**PROVIDED TEXT**.

Thanks for the explanations, that's exactly what I wanted to know !

I'm currently looking for a natural sounding reverb, and I was planning on buying Valhalla Room before I head of Seventh Heaven.
I already have Valhalla Shimmer and Eventide BlackHole covering the "crazy" sides of reverbs, so I may not need the pro version.

As you said, I will try them both, test the limitations of the standard version, and wait for the next sale.


----------



## Nikodeemus (Jun 6, 2019)

What about Polyverse's Comet or EAREVerb? Any experience on those? I have so far used only EW Spaces II and Valhalla room.

Damn, I missed that DearVR Music deal. Seemed like an interesting one with it's 3D dimensions. I should check the Seventh Heaven plugins though. 

I guess I'm looking for something "clean" sounding and on the other hand a 3D instrument placement possibility would be nice too. Any recommendations apart from the already mentioned?


----------



## Nikodeemus (Jun 6, 2019)

I just took a glance at Seventh Heaven. Does it necessarily require an iLok dongle? A little set back for me as I haven't used one yet. I have only computer based iLok licenses.


----------



## Zoot_Rollo (Jun 6, 2019)

Nikodeemus said:


> What about Polyverse's Comet or EAREVerb? Any experience on those? I have so far used only EW Spaces II and Valhalla room.
> 
> Damn, I missed that DearVR Music deal. Seemed like an interesting one with it's 3D dimensions. I should check the Seventh Heaven plugins though.

Stored entries:
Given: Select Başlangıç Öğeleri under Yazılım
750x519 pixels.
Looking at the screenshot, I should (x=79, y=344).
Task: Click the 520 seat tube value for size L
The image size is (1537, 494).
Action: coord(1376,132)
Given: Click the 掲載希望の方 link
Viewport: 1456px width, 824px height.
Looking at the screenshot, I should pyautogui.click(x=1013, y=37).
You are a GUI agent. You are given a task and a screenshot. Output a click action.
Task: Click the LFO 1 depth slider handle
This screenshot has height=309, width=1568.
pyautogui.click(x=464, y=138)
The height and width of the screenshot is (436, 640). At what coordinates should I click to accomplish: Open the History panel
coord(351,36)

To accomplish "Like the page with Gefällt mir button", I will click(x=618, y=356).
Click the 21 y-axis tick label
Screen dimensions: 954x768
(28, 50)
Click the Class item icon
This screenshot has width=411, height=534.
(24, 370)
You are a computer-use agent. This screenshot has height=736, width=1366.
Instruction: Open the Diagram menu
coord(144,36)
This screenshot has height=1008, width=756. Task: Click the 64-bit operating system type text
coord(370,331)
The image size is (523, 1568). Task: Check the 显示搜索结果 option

**TASK SET**.
A. In the reverb plugin thread, which reverbs do the writers say they already own or have used?
B. Pick up the reverb plugin thread right after its final sentence and keep writing.
The stored entries are not used for anything here.

**ANSWERS TO THE EXERCISES**.
A. Valhalla Shimmer, Eventide BlackHole, EW Spaces II, Valhalla Room

B.
> 
> I guess I'm looking for something "clean" sounding and on the other hand a 3D instrument placement possibility would be nice too. Any recommendations apart from the already mentioned?



EAReverb 2 is a favorite

Love the POS functionality.


----------



## Virtuoso (Jun 6, 2019)

Nikodeemus said:


> I just took a glance at Seventh Heaven. Does it necessarily require an iLok dongle? A little set back for me as I haven't used one yet. I have only computer based iLok licenses.


Yes - dongle only unfortunately, which is odd as Illusion and Lustrous Plates from the same developer also support Machine and Cloud.


----------



## gussunkri (Jun 6, 2019)

Virtuoso said:


> Yes - dongle only unfortunately, which is odd as Illusion and Lustrous Plates from the same developer also support Machine and Cloud.


I am testing the demo of Seventh heaven and I am using cloud activation


----------



## Virtuoso (Jun 6, 2019)

Oh good - maybe they changed it. Mine has both those options greyed out in the iLok Manager.


----------



## Zoot_Rollo (Jun 6, 2019)

i haven't messed with Aether since i built my new tower.

yow! if B2 is significantly different than Aether, it will be my next reverb buy.

posted this in an Amp Sim thread - Voxengo Voxformer is a sleeper - takes it to the next level into the sims.


----------



## Zoot_Rollo (Jun 6, 2019)

SBK said:


> Have you guys tried Comet by Polyverse? I don't use other reverbs when I got it. But I am always like that, when I get something new I forget the old ones!




impressive!


----------



## Nikodeemus (Jun 7, 2019)

gussunkri said:


> I am testing the demo of Seventh heaven and I am using cloud activation


Ok, great! So when use iLok cloud registration you don't need to buy a dongle?


----------



## Nikodeemus (Jun 7, 2019)

SBK said:


> Have you guys tried Comet by Polyverse? I don't use other reverbs when I got it. But I am always like that, when I get something new I forget the old ones!


I haven't tried it yet but I think it sounds absolutely beautiful. I just wonder what it sounds like on basic orchestral tracks?


----------



## ckeddf (Jun 7, 2019)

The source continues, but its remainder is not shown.